Dr. Sandeep Nayak pioneered the RABIT technique for scarless robotic thyroidectomy in India, which is available for eligible patients with both papillary and follicular disease who want to avoid a neck scar without compromising cancer control. Those who want to discuss their specific case can reach the team at +91 8035740000.

FAQs

What is the difference between papillary and follicular thyroid cancer?

Papillary spreads to lymph nodes early. Follicular spreads through blood vessels and is more likely to reach the lungs and bones. Both have excellent survival rates when caught early.

Which is more serious, papillary or follicular thyroid cancer?

Most papillary thyroid cancer is very low risk. High-grade follicular cancer with extensive vascular invasion carries higher risk of distant spread. But both are highly treatable when diagnosed before distant metastasis.

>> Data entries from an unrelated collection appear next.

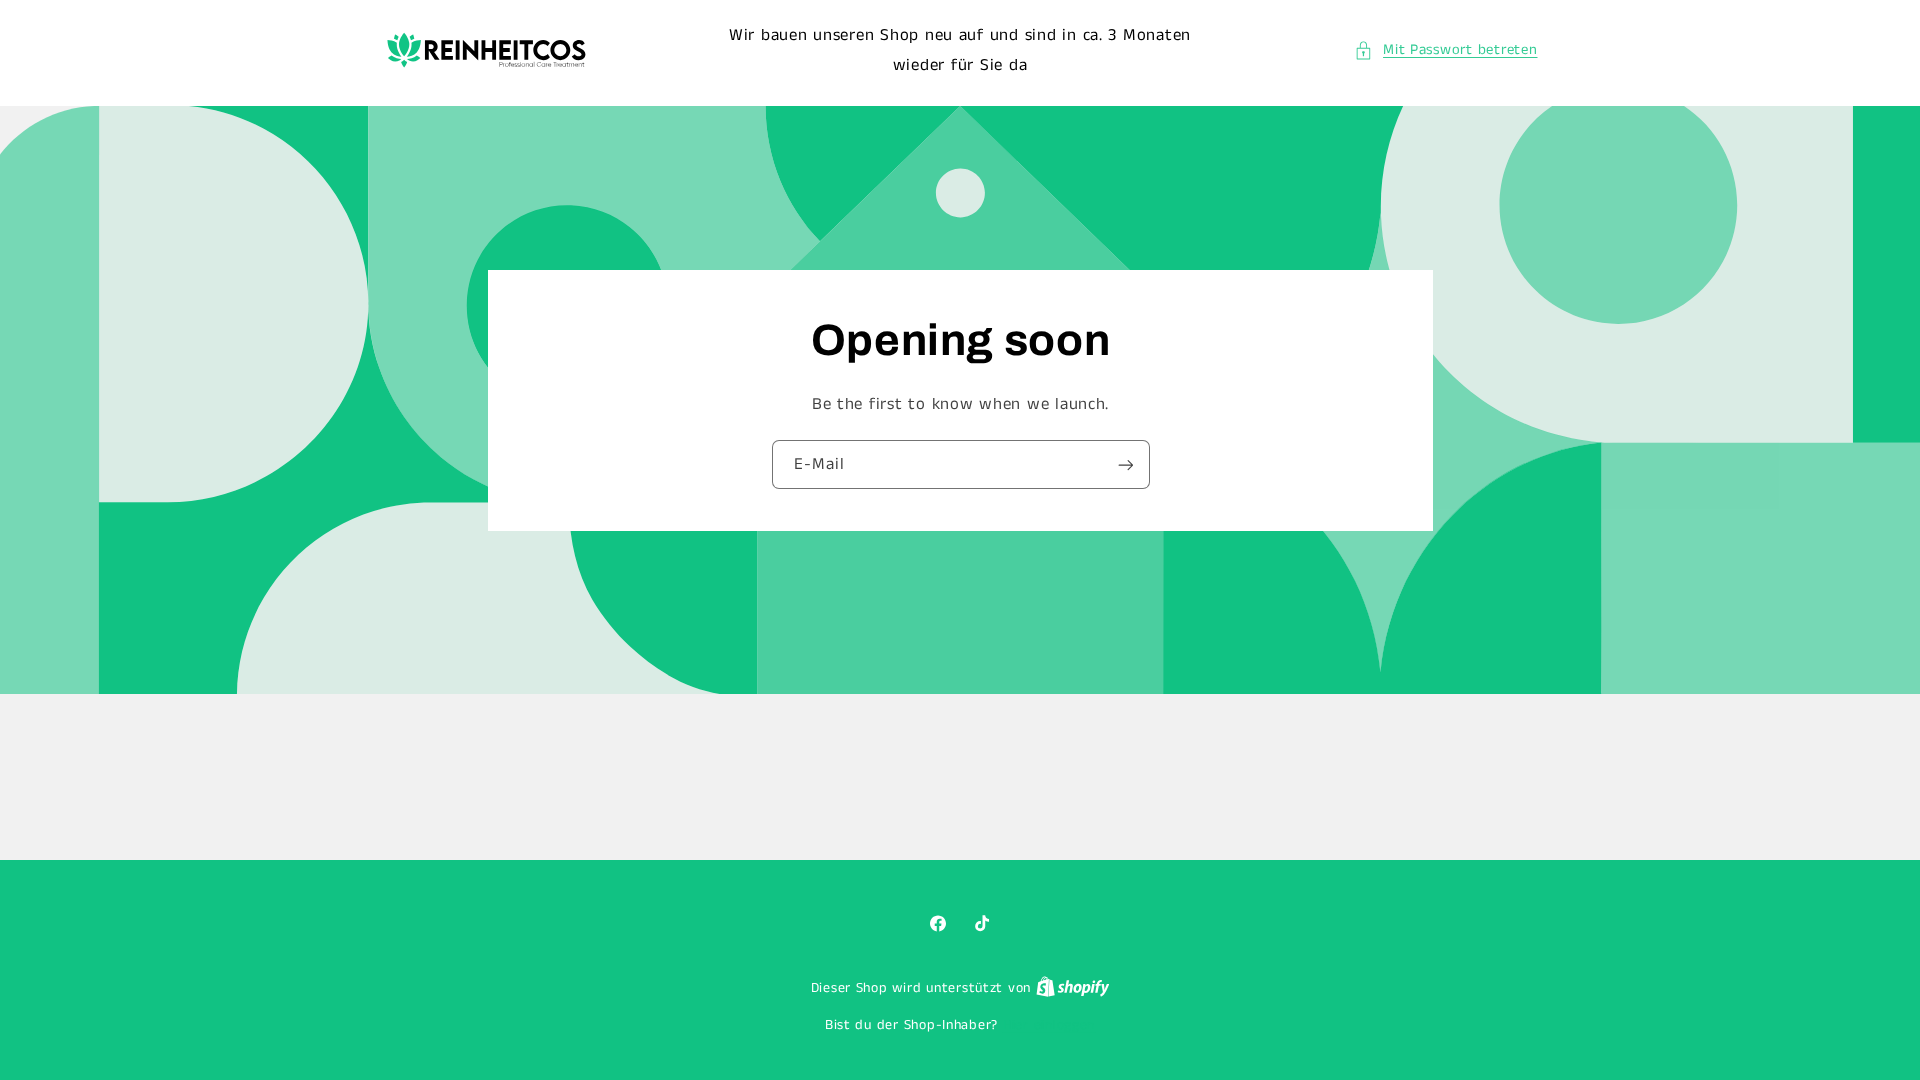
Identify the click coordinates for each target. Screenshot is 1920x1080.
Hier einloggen (1049, 1025)
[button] (1446, 51)
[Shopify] (1073, 988)
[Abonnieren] (1125, 464)
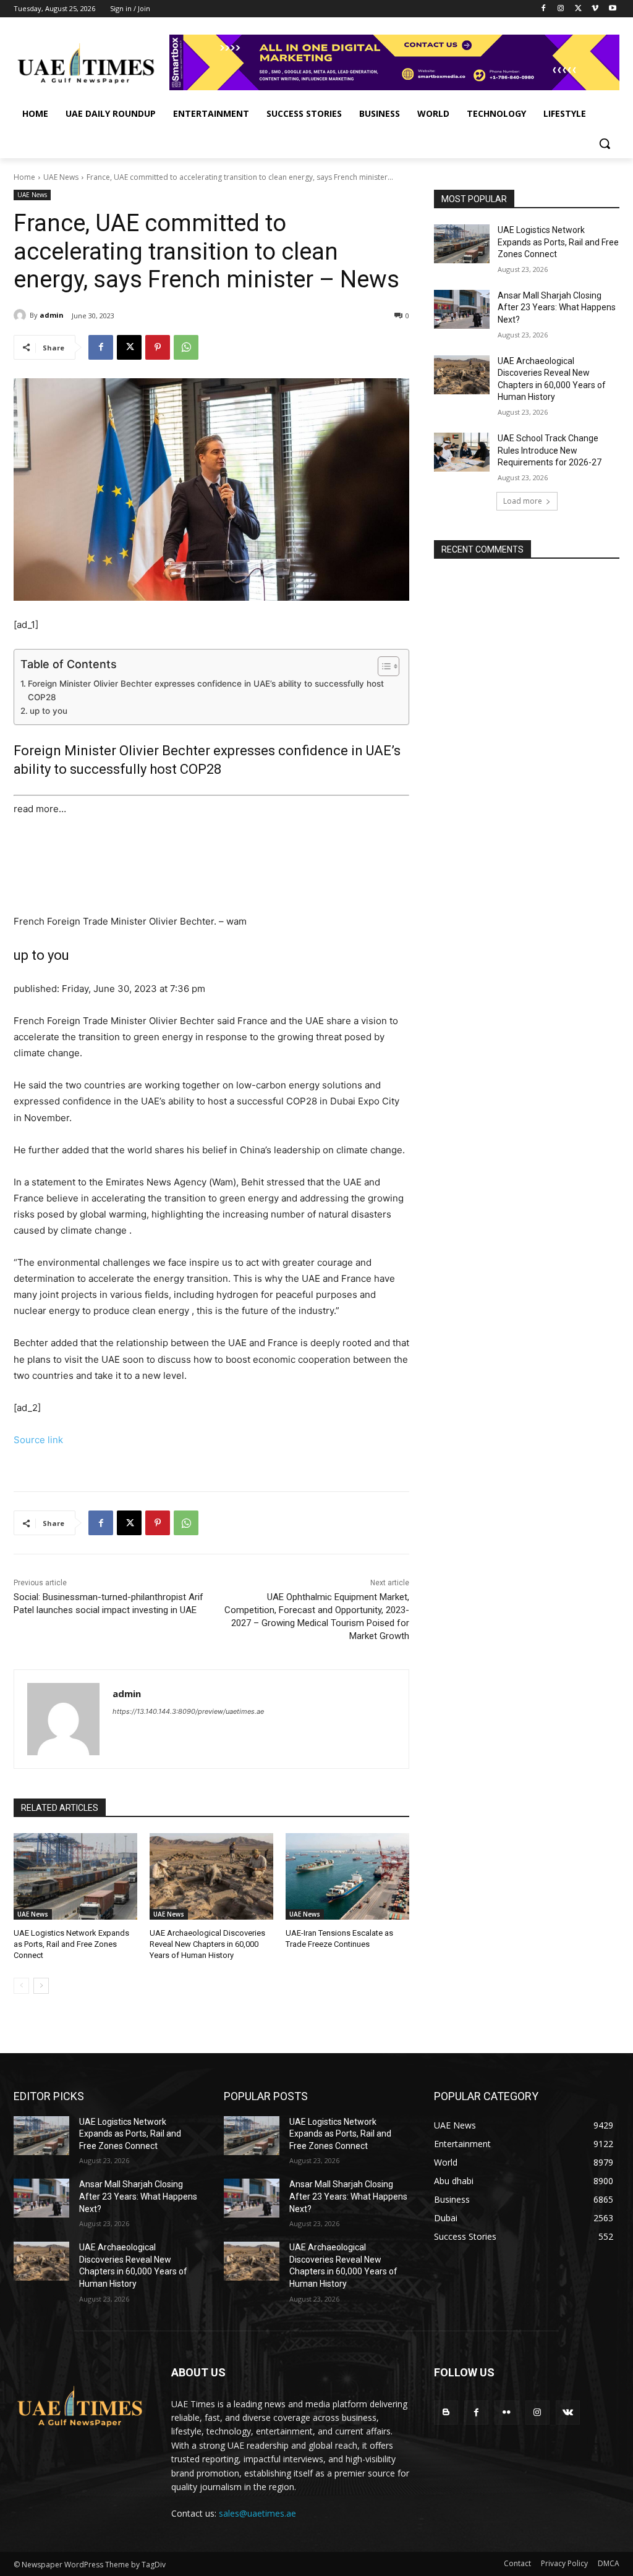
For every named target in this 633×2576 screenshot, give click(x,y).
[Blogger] (446, 2412)
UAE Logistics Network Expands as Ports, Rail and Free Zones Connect (71, 1944)
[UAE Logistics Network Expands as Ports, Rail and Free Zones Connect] (75, 1876)
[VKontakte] (568, 2412)
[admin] (22, 315)
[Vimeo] (595, 9)
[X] (578, 9)
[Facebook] (544, 9)
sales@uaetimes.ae (257, 2513)
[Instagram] (561, 9)
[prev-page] (21, 1986)
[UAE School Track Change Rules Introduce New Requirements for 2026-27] (462, 452)
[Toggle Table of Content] (382, 666)
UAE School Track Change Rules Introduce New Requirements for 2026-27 (549, 450)
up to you (48, 711)
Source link (38, 1440)
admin (52, 315)
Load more (522, 501)
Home (24, 177)
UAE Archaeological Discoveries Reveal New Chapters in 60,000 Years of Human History (207, 1944)
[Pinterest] (157, 347)
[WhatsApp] (186, 347)
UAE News (61, 177)
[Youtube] (612, 9)
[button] (604, 143)
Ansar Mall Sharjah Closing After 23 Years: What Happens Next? (557, 307)
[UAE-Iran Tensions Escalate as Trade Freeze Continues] (347, 1876)
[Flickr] (507, 2412)
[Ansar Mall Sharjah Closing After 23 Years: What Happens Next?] (462, 309)
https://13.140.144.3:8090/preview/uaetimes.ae (188, 1711)
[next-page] (41, 1986)
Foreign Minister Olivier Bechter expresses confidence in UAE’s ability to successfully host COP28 (206, 690)
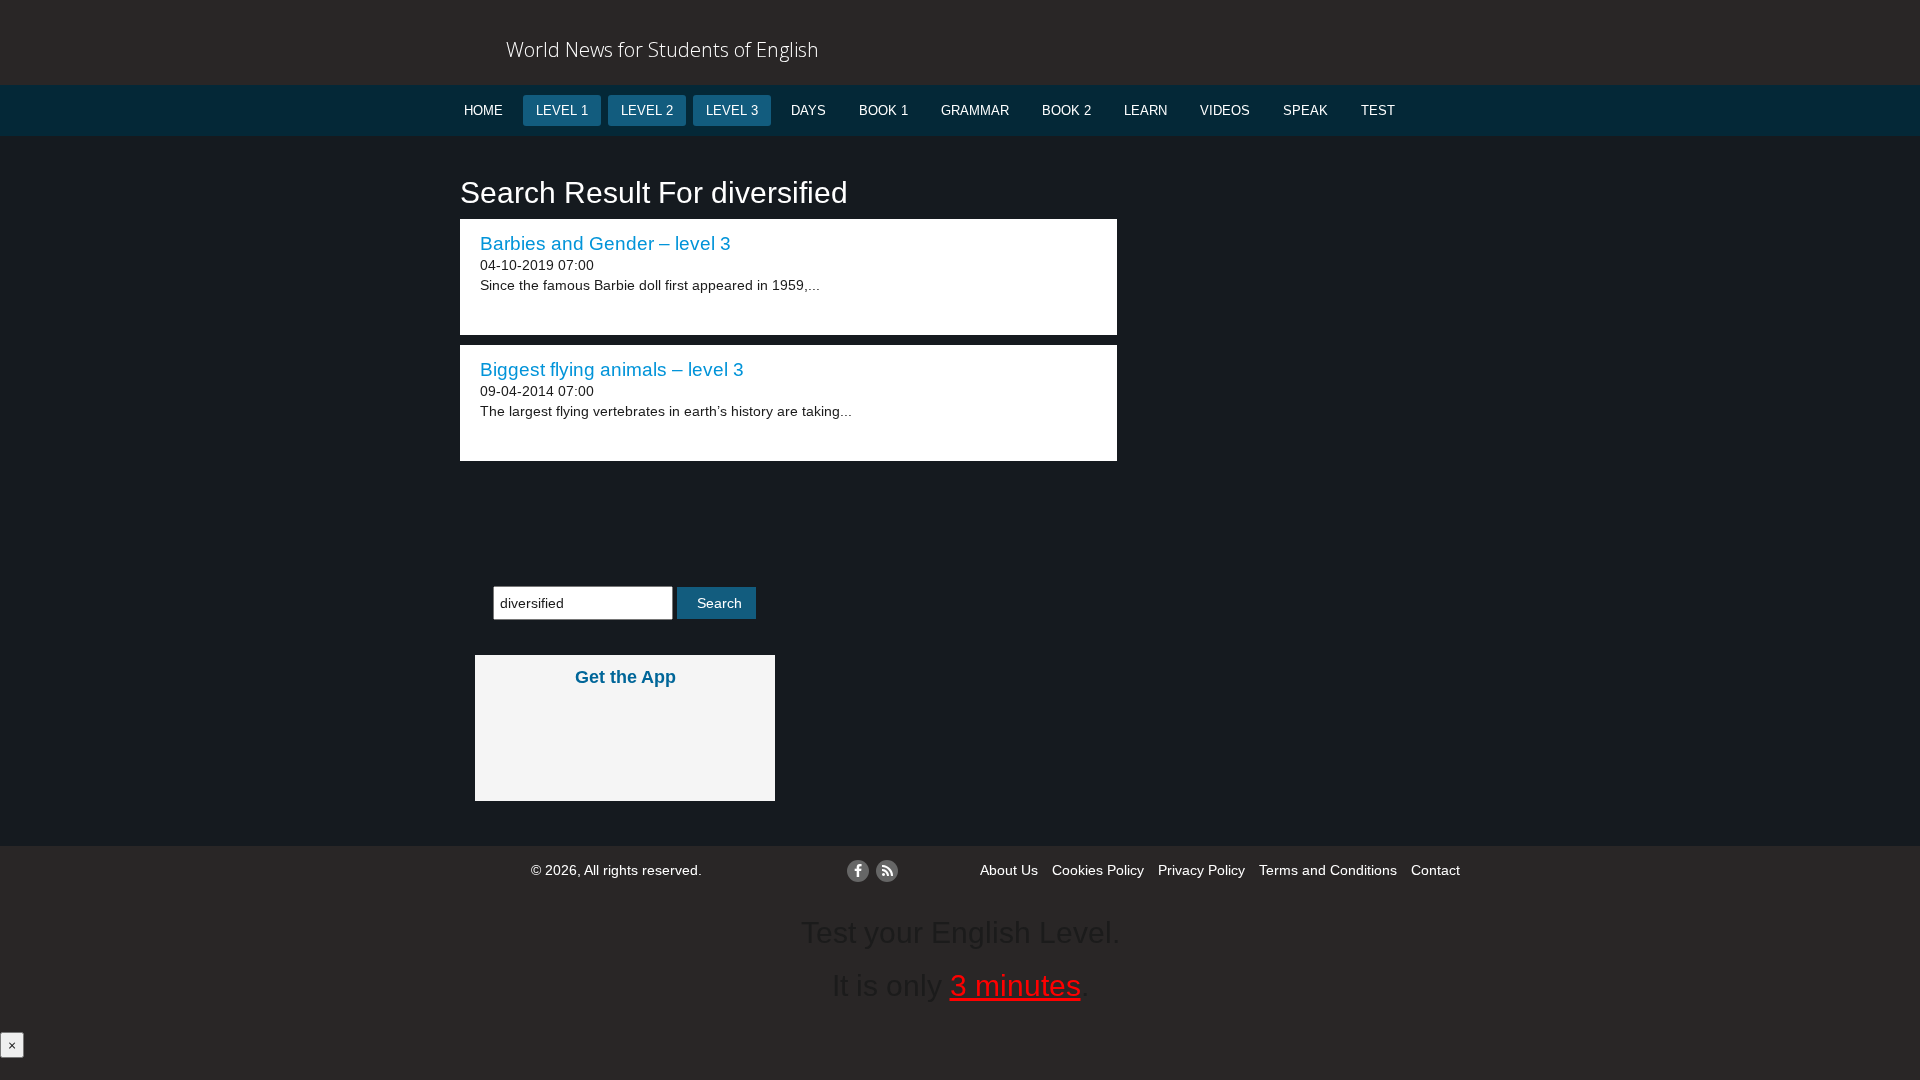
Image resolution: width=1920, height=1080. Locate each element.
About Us (1009, 870)
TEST (1378, 110)
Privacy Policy (1201, 870)
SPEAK (1305, 110)
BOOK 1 (883, 110)
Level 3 (732, 110)
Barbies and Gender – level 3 (605, 243)
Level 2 (647, 110)
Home (483, 110)
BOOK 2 (1066, 110)
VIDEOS (1225, 110)
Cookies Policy (1098, 870)
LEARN (1145, 110)
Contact (1435, 870)
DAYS (808, 110)
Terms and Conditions (1328, 870)
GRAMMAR (975, 110)
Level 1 (562, 110)
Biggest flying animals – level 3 (612, 369)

Can follicular thyroid cancer be diagnosed by needle biopsy?

Not definitively. FNAC can identify a follicular lesion but the diagnosis of cancer requires seeing capsular or vascular invasion, which means the whole tumour needs surgical removal and pathological examination.

Do both types need radioactive iodine after surgery?

Not always. Low-risk, small tumours managed with lobectomy often don’t need RAI. High-risk cases of both types do. Follicular cancer with vascular invasion gets RAI even at earlier stages than equivalent papillary disease.

Disclaimer: This content is published for educational and informational purposes only.